_ACTION ITEM_
Beginning with the line that contains "Click Import słownika z pliku button", reproduce the remaining lines of the material exactly, up to and including the last one, but no pictures.
<<<<
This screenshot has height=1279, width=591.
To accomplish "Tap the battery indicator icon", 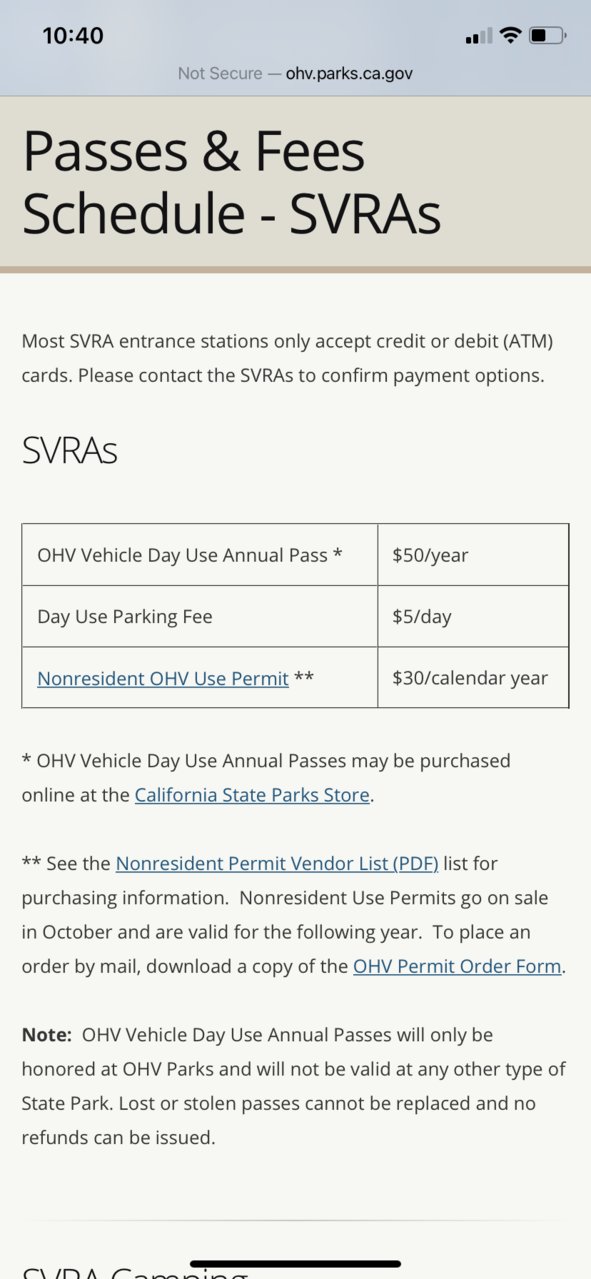I will pyautogui.click(x=547, y=36).

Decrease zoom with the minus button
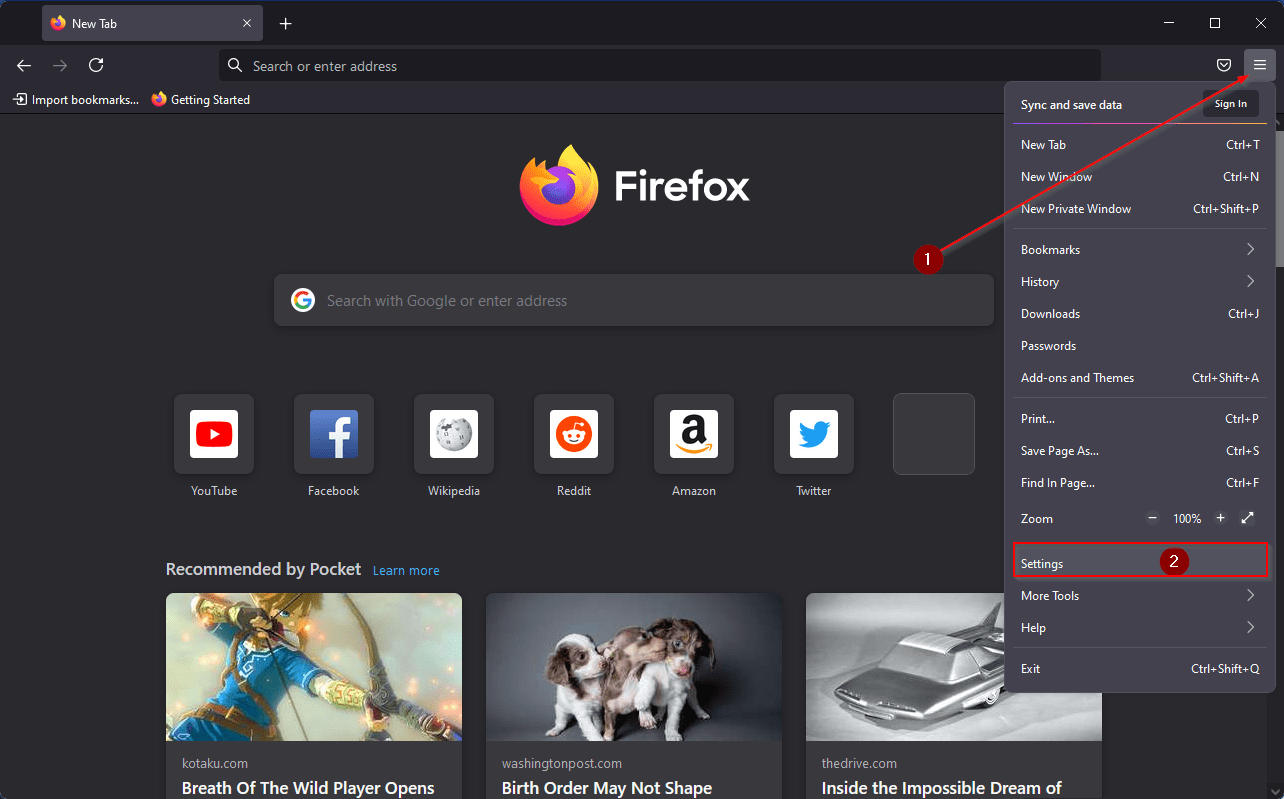point(1152,518)
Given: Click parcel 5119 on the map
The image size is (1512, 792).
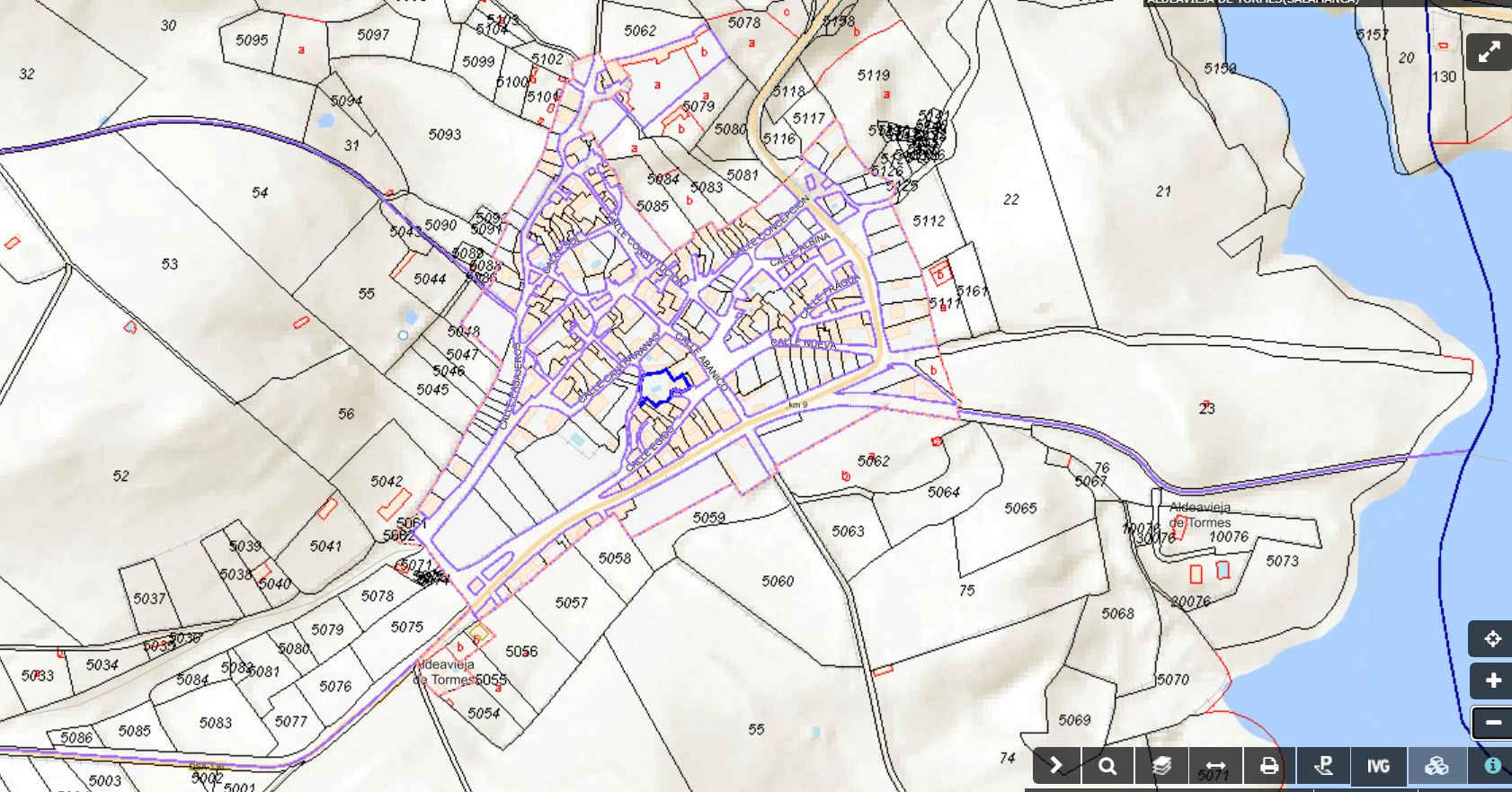Looking at the screenshot, I should [873, 76].
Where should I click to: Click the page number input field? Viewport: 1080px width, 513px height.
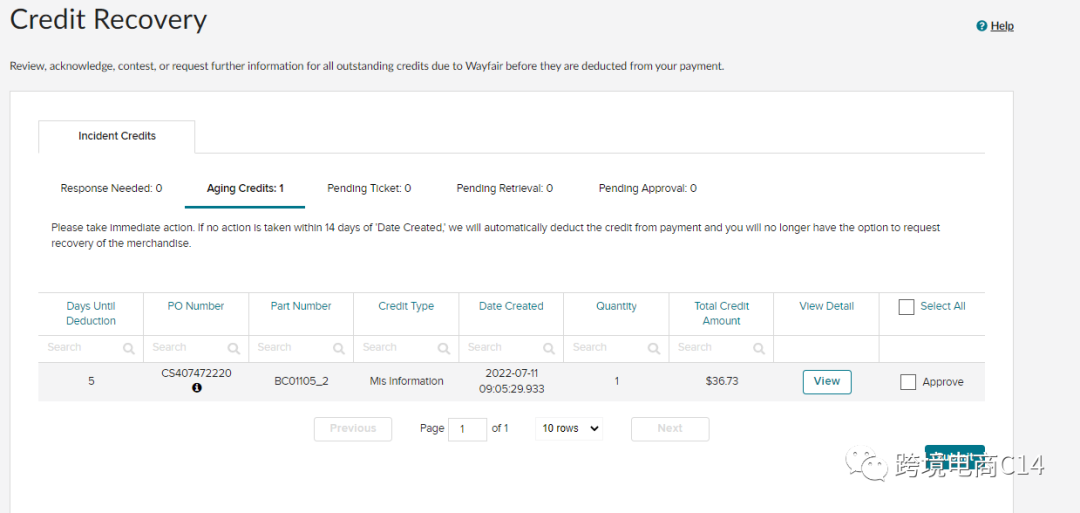(467, 429)
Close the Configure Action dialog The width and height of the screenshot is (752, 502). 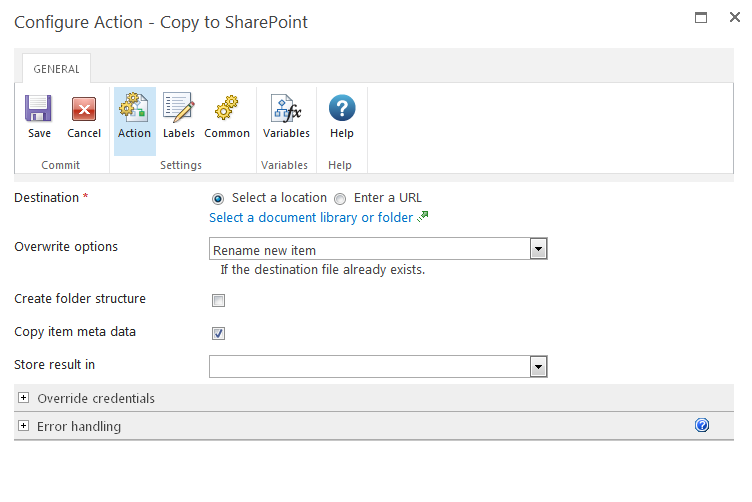point(734,17)
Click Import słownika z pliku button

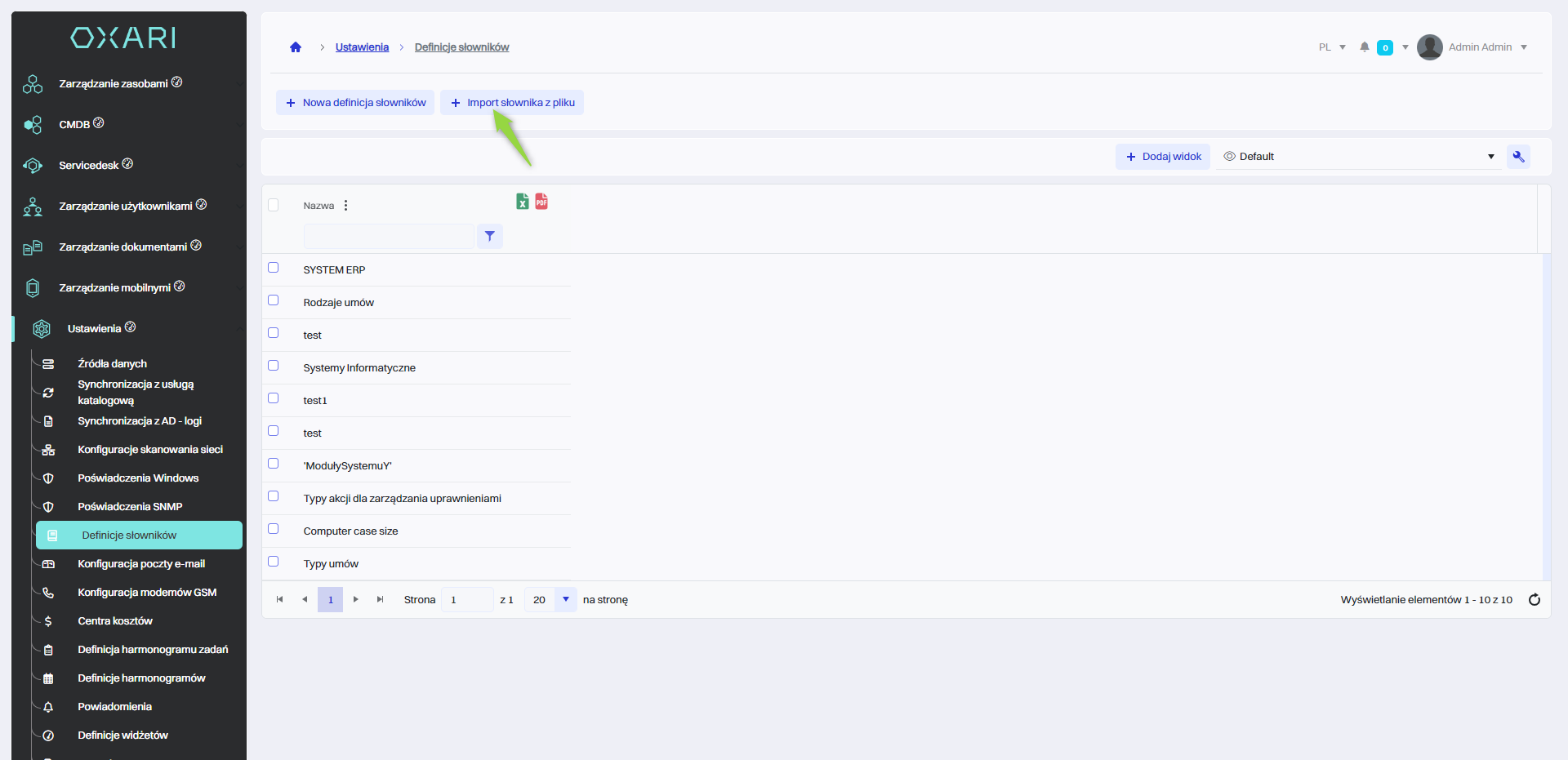[x=512, y=103]
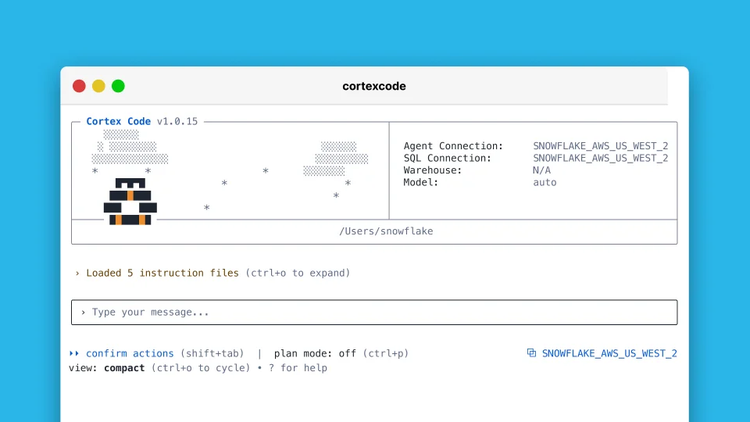Click the Agent Connection SNOWFLAKE_AWS_US_WEST_2 value
This screenshot has height=422, width=750.
(600, 146)
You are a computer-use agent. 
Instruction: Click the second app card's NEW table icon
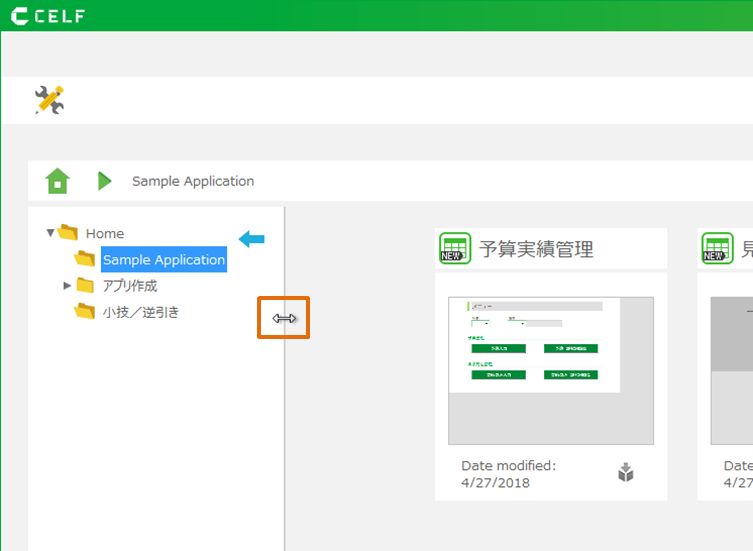[x=717, y=249]
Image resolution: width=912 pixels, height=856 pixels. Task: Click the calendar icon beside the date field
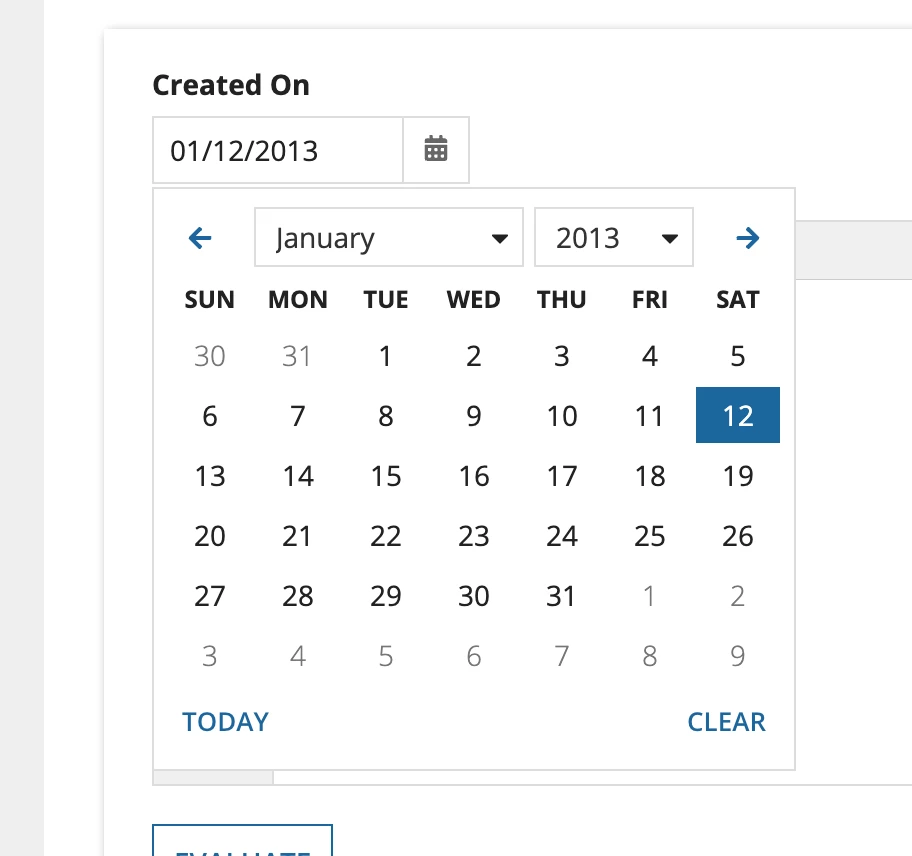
>>>>
_SOLVED EXERCISE_
Click Import słownika z pliku button

[x=512, y=103]
Click the Agent Connection SNOWFLAKE_AWS_US_WEST_2 value
This screenshot has height=422, width=750.
(600, 146)
You are a computer-use agent. 
Instruction: Click the second app card's NEW table icon
[x=717, y=249]
Image resolution: width=912 pixels, height=856 pixels. Task: Click the calendar icon beside the date field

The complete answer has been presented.